PIDG's Chief Sustainable Impact Officer, Marco Serena, sat down with CNBC Africa to discuss the challenges and successes in driving positive change in low-income countries through impact assessment and strategic finance. Serena highlighted the importance of determining the financial viability of investments in underdeveloped markets, emphasizing the link between strategic value and impact on local economies. He mentioned that PIDG has been a pioneer in investing in infrastructure projects in least developed countries since 2002, with over 230 projects brought to financial close. Serena stressed the importance of assessing the impact of investments on communities and the environment to attract other investors and allow finance to grow.
However, aligning financial strategies with impact goals presents significant challenges. Serena mentioned the lack of tools to deliver capital for sustainable development and the need to work between the public and private sectors to create legal environments for viable projects. He discussed PIDG's role in promoting resilience to climate shocks and changes through investments in sectors like battery energy storage and electric vehicles. Serena expressed the need to scale up efforts to accelerate sustainable development and climate action on the continent.
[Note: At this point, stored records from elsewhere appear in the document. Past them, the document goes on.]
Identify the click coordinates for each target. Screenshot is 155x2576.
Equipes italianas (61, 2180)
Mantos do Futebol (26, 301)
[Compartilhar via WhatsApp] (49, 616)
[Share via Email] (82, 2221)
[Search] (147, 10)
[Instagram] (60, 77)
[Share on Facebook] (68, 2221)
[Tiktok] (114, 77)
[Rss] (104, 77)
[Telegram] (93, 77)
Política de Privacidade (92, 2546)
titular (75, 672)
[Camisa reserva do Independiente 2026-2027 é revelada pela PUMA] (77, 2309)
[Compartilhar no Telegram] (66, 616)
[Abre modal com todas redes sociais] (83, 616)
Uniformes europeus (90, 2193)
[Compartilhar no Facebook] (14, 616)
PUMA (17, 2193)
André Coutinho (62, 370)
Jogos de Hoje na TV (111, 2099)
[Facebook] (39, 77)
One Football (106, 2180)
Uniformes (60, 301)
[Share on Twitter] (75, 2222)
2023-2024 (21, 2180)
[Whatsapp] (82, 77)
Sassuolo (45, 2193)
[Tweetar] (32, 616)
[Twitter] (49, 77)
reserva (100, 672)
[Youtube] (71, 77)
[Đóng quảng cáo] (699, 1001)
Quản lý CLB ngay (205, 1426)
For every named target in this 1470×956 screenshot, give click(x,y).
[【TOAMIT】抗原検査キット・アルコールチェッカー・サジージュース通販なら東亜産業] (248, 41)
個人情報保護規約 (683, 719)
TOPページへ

When it comes to assessing impact in low-income nations, Serena highlighted the importance of international standards for health, safety, and social inclusion. He acknowledged the gap between national legislation and international standards, emphasizing the need to work with regulators to raise standards and absorb costs to move the market forward. Serena also addressed the undervaluation of positive impacts generated by projects and the importance of pricing in the value of investments that deliver positive change for communities and the local economy.
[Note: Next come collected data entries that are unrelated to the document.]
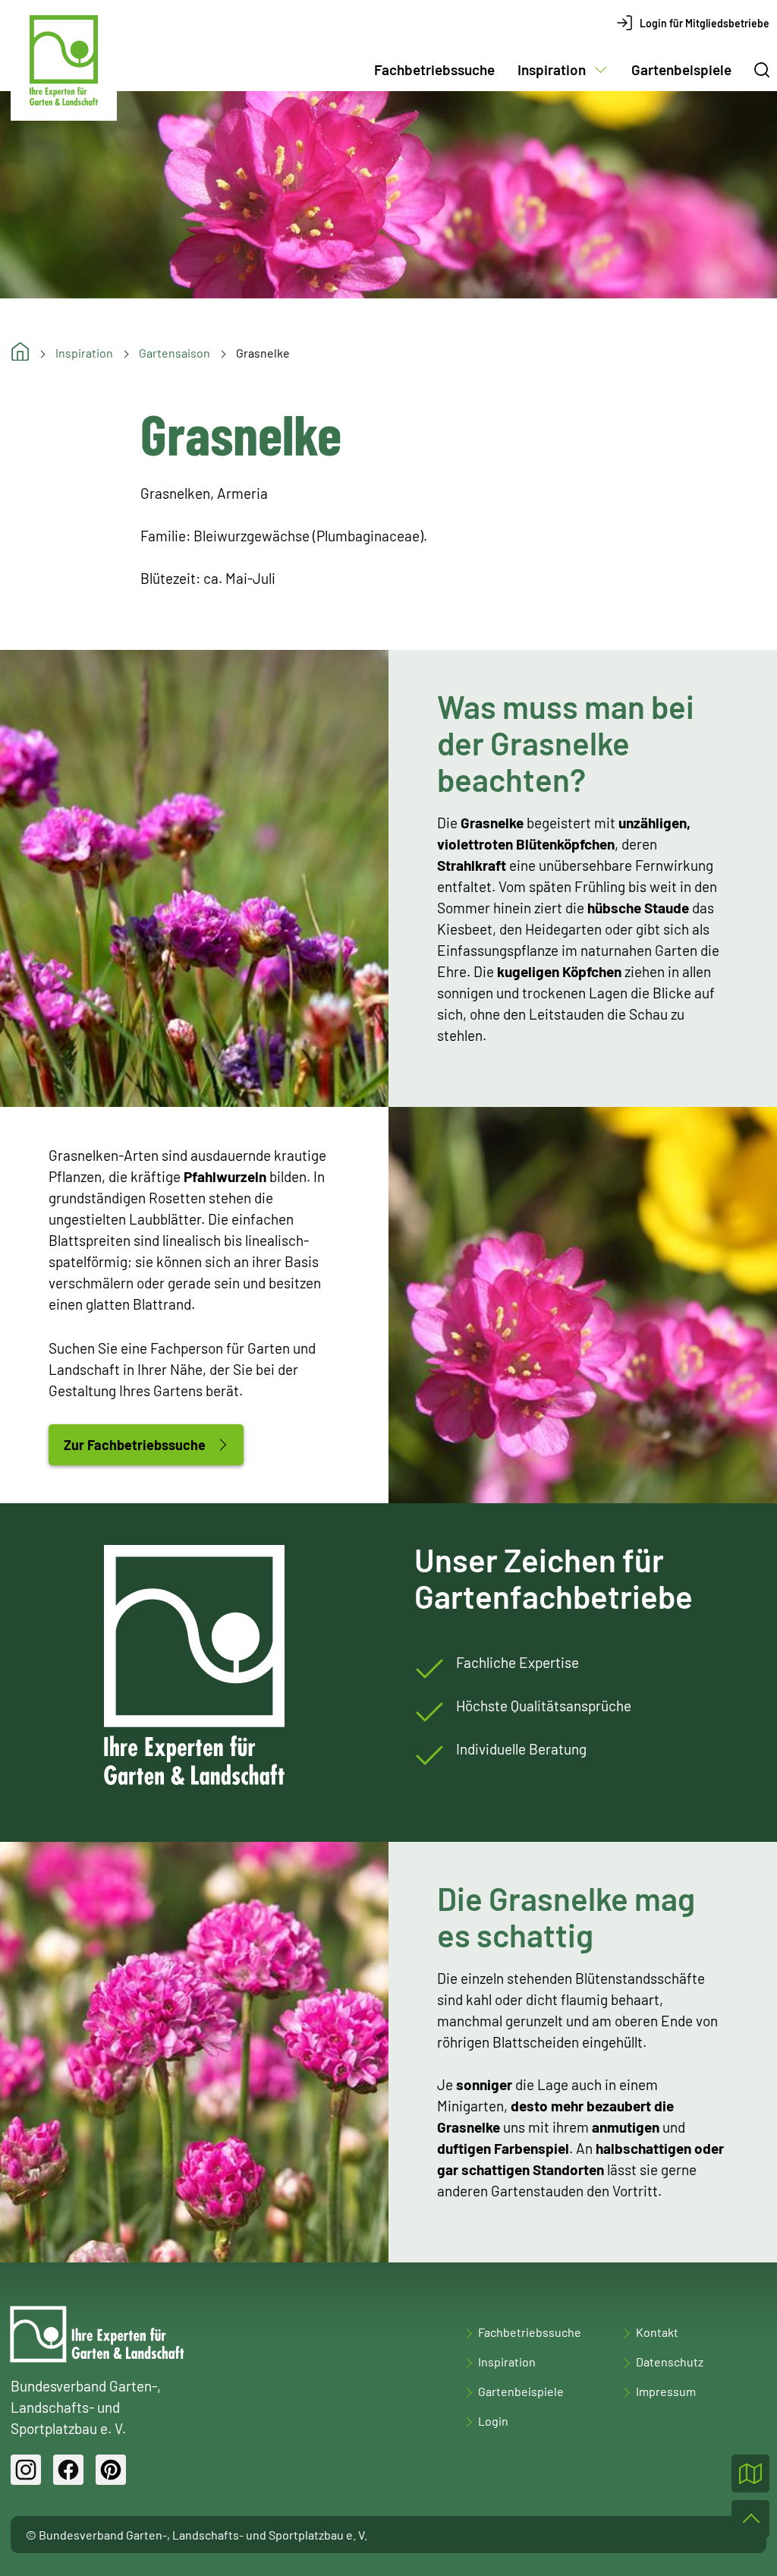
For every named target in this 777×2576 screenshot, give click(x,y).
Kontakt (657, 2332)
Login (493, 2421)
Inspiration (551, 69)
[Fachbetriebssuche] (750, 2473)
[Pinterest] (111, 2470)
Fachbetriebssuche (434, 69)
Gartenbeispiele (681, 69)
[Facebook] (68, 2470)
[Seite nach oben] (750, 2519)
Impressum (666, 2391)
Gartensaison (174, 352)
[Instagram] (26, 2470)
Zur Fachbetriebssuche (135, 1444)
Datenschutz (669, 2361)
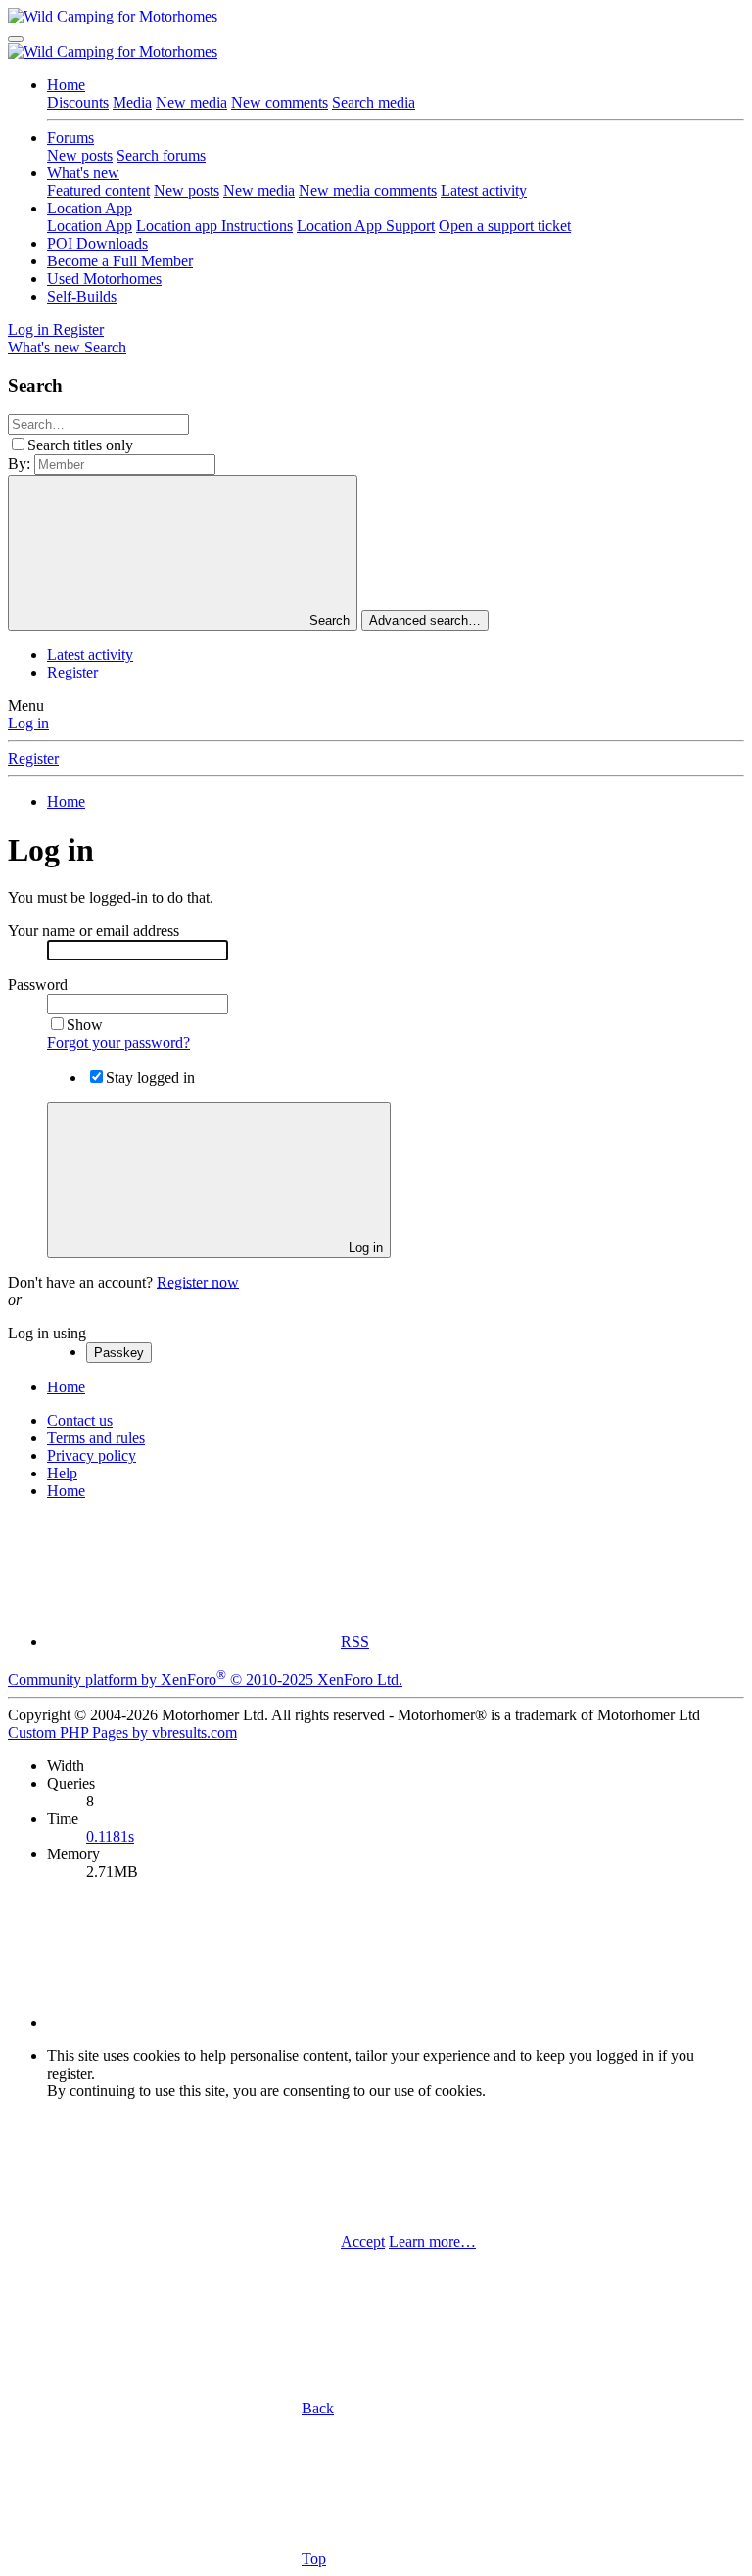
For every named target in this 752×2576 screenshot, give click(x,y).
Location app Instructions (214, 225)
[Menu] (16, 39)
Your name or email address (93, 930)
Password (38, 984)
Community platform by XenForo (205, 1679)
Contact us (80, 1420)
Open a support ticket (505, 225)
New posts (80, 155)
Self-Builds (82, 296)
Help (62, 1473)
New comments (279, 102)
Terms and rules (96, 1437)
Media (132, 102)
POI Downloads (97, 243)
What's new (83, 172)
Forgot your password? (118, 1042)
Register (72, 672)
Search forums (161, 155)
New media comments (368, 190)
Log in (28, 723)
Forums (70, 137)
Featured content (98, 190)
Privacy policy (91, 1455)
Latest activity (484, 190)
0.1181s (110, 1836)
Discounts (78, 102)
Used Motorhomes (104, 278)
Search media (373, 102)
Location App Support (366, 225)
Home (66, 84)
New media (191, 102)
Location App (89, 208)
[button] (194, 2022)
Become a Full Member (120, 261)
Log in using (47, 1333)
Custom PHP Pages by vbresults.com (122, 1732)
In conclusion, Serena emphasized the long-term impact of infrastructure investments and the importance of future-proofing investments by considering climate risks. He underscored the significance of creating positive change for communities and investors, highlighting the need for international standards to catalyze sustainable development. Serena's insights shed light on the complexities and opportunities in driving positive change in low-income countries through impact assessment and strategic finance.